How many of you are there in there? Processing and searching chimeric MS/MS spectra with Mascot Distiller and Mascot Server
In the typical shotgun proteomics experiment, the assumption is that each MS/MS spectrum is derived from a single precursor selected by the Mass Spectrometer for fragmentation. However, in practice, near isobaric precursors can co-elute and undergo co-fragmentation resulting in chimeric MS/MS spectra containing fragments from multiple different precursor peptides.
With high resolution data, it is possible for these overlapping isotope distributions to be cleanly resolved, as shown in Figure 1 below:
Figure 1: Overlapping isotope distributions
In Mascot Distiller 2.5, peak picking was extended to return multiple precursor m/z values in such cases, up to a user specified limit. The identified precursor masses can then be output as multiple PEPMASS parameters for each MS/MS peak list the exported MGF peak list file. To enable this, you need to ensure that following options are set prior to carrying out peak detection and generation of the peak lists file:
- 1. On the MS/MS Processing tab of the ‘Processing Options’ dialog, ensure that the ‘Maximum number of precursor m/z values’ is set to a value greater than 1.
- 2. Ensure that the ‘Allow multiple precursors per scan’ checkbox is checked on the ‘Peak List Format’ tab of the general preferences dialog.
In Mascot Server 2.5 and later, these sets of m/z values are treated collectively, with the MS/MS data being searched using each precursor mass value. If two precursors return different matches, both are reported using different query numbers. If two precursors return the same match, this is only reported once, using the closest m/z value.

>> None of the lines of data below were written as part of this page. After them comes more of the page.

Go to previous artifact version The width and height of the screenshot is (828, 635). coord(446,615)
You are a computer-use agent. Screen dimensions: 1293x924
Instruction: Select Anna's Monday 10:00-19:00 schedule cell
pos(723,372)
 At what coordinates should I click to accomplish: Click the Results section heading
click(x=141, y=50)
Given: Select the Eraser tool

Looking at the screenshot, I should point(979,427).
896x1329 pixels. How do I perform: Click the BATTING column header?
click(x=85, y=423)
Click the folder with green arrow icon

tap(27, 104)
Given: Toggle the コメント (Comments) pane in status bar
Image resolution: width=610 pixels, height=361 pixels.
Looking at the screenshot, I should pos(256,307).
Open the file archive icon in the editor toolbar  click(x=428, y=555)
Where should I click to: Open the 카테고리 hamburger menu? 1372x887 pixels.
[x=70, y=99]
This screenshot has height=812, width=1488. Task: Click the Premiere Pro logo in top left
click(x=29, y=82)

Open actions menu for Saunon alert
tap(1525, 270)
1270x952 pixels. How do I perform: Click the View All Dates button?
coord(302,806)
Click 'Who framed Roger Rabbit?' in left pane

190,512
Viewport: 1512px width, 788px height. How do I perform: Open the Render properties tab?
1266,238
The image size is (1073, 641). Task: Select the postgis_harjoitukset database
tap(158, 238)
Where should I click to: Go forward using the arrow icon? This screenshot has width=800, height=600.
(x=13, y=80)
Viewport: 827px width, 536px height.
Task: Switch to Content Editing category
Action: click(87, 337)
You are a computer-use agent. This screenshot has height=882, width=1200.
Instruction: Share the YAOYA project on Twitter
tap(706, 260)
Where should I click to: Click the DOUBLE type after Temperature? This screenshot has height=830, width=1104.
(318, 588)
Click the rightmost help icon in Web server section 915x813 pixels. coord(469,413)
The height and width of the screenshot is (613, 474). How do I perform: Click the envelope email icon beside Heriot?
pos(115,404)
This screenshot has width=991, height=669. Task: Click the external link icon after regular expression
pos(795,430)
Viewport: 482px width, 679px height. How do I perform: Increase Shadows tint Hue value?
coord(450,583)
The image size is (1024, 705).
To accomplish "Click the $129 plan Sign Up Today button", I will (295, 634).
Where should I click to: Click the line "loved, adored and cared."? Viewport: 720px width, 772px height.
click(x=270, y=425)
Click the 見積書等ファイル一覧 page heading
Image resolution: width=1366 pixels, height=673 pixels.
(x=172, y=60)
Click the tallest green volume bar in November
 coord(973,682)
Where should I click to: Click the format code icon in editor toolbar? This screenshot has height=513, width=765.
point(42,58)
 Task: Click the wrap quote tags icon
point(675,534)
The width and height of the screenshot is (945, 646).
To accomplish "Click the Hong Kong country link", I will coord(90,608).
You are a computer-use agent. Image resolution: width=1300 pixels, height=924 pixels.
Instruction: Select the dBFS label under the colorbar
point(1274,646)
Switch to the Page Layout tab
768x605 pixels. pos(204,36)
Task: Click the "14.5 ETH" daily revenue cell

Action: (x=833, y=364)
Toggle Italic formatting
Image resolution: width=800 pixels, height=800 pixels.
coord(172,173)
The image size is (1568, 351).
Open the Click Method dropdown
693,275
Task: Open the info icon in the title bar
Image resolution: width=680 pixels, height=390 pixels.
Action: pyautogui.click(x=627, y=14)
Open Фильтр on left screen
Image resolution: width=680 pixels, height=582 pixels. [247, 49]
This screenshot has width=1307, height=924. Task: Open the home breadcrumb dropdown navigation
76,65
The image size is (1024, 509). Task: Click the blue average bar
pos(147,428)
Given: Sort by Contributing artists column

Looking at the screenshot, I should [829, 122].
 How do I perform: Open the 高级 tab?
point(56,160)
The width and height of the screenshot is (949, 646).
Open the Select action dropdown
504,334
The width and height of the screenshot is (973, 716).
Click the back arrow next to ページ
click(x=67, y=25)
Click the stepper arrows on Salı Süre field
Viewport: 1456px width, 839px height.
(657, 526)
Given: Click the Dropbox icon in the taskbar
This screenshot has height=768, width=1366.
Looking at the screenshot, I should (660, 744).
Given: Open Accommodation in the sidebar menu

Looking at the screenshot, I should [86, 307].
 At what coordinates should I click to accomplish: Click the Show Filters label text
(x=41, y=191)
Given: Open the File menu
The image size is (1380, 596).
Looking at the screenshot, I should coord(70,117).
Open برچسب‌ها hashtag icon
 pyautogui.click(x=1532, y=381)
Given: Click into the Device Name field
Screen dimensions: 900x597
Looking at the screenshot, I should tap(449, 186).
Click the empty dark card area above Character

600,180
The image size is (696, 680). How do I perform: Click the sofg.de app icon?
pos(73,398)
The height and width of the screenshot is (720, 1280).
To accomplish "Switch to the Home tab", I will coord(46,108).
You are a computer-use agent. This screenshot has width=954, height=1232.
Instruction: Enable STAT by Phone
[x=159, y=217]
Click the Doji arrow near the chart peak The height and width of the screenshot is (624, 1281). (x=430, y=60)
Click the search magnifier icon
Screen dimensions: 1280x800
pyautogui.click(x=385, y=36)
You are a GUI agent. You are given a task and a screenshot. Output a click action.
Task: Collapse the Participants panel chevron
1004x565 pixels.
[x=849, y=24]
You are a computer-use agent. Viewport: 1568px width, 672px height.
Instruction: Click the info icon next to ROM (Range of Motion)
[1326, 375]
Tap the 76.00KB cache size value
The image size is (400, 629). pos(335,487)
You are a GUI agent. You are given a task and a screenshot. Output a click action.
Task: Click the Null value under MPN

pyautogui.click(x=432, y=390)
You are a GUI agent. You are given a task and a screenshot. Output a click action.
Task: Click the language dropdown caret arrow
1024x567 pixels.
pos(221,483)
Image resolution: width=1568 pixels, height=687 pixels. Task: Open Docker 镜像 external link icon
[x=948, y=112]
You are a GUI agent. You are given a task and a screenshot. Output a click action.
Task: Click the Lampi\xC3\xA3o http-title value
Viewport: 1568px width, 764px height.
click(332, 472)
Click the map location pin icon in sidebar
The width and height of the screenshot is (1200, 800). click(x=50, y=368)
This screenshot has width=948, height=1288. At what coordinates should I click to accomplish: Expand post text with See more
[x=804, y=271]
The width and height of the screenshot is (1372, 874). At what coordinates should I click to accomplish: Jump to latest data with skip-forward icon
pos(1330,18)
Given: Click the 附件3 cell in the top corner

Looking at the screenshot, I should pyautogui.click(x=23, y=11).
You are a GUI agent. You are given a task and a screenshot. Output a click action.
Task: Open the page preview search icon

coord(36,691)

To verify this multiple precursor approach, we took a publicly available yeast dataset from the PeptideAtlas repository, [PASS00665]. This dataset was used by Shteynberg et al. to validate reSpect [Shteynberg et al., JASMS 26(11): 1837-1847], a tool which can be used to identify additional matches from chimeric spectra. We carried out peak detection using Mascot Distiller, allowing for up to 4 precursors per MS/MS spectrum. The peak lists were then exported in the MGF format with and without multiple precursor masses enabled and searched using Mascot 2.5 against the S.cerevisiae sequences in the SwissProt database. Decoy searches were automatically preformed using the integrated decoy option in Mascot, and the significance thresholds adjusted to give 1% peptide FDR.
Figures 2 and 3 below show two peptide matches to the same MS/MS spectrum taken from the multiple precursor search. The matches are both significant and were found using two different precursor masses and charge states:
Figure 2: Match to MS/MS spectrum using a 2+ precursor with an m/z ratio of 790.396
Figure 3: Match to MS/MS spectrum using a 3+ precursor with an m/z of 791.715
As you can see, there is a clear separation of the majority of the MS/MS fragments used for each match, and between them the majority of the most intense peaks in the spectrum have been assigned.
Table 1 summarises the statistics for the multiple precursor dataset as a whole. There were 342827 MS/MS spectra in total. On average, Mascot Distiller found just under 2 possible precursors for each spectrum, giving approximately double the number of search queries. The significance threshold was adjusted to give a 1% peptide false discovery rate, giving us 207882 queries with significant peptide matches identified, compared with 167806 from the single precursor search. Of these matches, 19117 were additional matches from chimeric spectra where we have two or more significant matches to the same MS/MS spectrum but from different precursors. Perhaps even more significantly, there were 20959 cases where the most intense precursor from the MS spectrum failed to get a match, but a less intense precursor gave a significant match. Of course, some of these matches could have been found in the search without multiple precursors if we had used a wider precursor mass tolerance. However, this would have decreased the specificity of the search, resulting in an increased search time and significance thresholds.
|Number of MS/MS spectra||342827|
|Number of search queries||672146 (e.g. average 2 precursors per spectrum)|
|Number of significant matches (1% FDR)||207882|
|Number of significant ‘chimeric’ matches||19117|
|Number of significant matches to less intense precursor||20959|
|Number of significant matches from single precursor search (1% FDR)||167806|
As you can see from these results, we identified significantly more peptide matches from the multiple precursor search, and that this dataset contains a relatively large number of chimeric spectra. Of course, this dataset was chosen to demonstrate the presence of chimeric spectra, and in general you wouldn’t expect to see such a large number of chimeric spectra. A more typical dataset can be see in this presentation from our 2014 ASMS User group meeting, where the rate of chimeric spectra is closer to 2%. In addition to the ‘true’ chimeric spectra matches, using the multiple precursor information identified by Distiller, we were able to get significant matches to additional MS/MS spectra without having to widen the precursor mass tolerance to account for a second, less intense, precursor. Therefore, using the options available in Mascot Distiller and Mascot Server 2.5 or later has therefore significantly improved our coverage of this dataset.